[PROVIDED TEXT]
When can I divide fall-blooming bulbs like oxblood lily?
Fall blooming bulbs like oxblood lilies and Lycoris (spider lilies) are such a treat. But what if we need to move them?
The time for any major maintenance of flowering bulbs is AFTER they’ve flowered and gone dormant. So a good rule of thumb is to watch for the foliage to yellow and die back before you dig and divide them.
Since oxblood lilies are hardy to zone 6 and we’re in much warmer zone 8 here in Central Texas, these plants may stay green all winter long. If so, be patient, perhaps even waiting until early spring to interrupt them.
Dividing will refresh these show-stopping beauties, reinvigorating their capacity to flower. But you might notice that the first season after transplanting you get fewer or no flowers at all. That’s because after division, the bulbs will need a little time to concentrate on vegetative growth, settling in, making new roots, and producing lots of green growth, before they expend precious energy on making flowers.
[/PROVIDED TEXT]
[GIVEN INFORMATION]
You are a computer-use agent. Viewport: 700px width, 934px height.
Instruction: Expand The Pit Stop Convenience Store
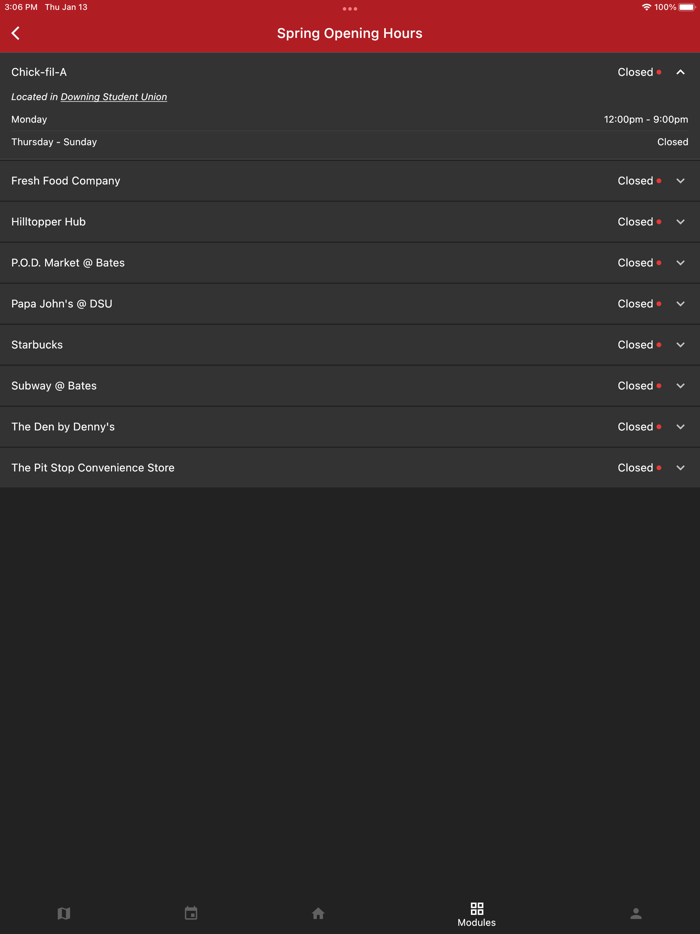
[/GIVEN INFORMATION]
**WHAT THE TASK ASKS:**
Answer these questions about the text on dividing fall-blooming bulbs.
1. When does the text say is the time for any major maintenance of flowering bulbs?
2. To what zone are oxblood lilies hardy?
3. What might you notice the first season after transplanting?
Rely only on the text for what comes next.

**EXERCISE RESULT:**
1. After they've flowered and gone dormant.
2. Zone 6.
3. Fewer or no flowers at all.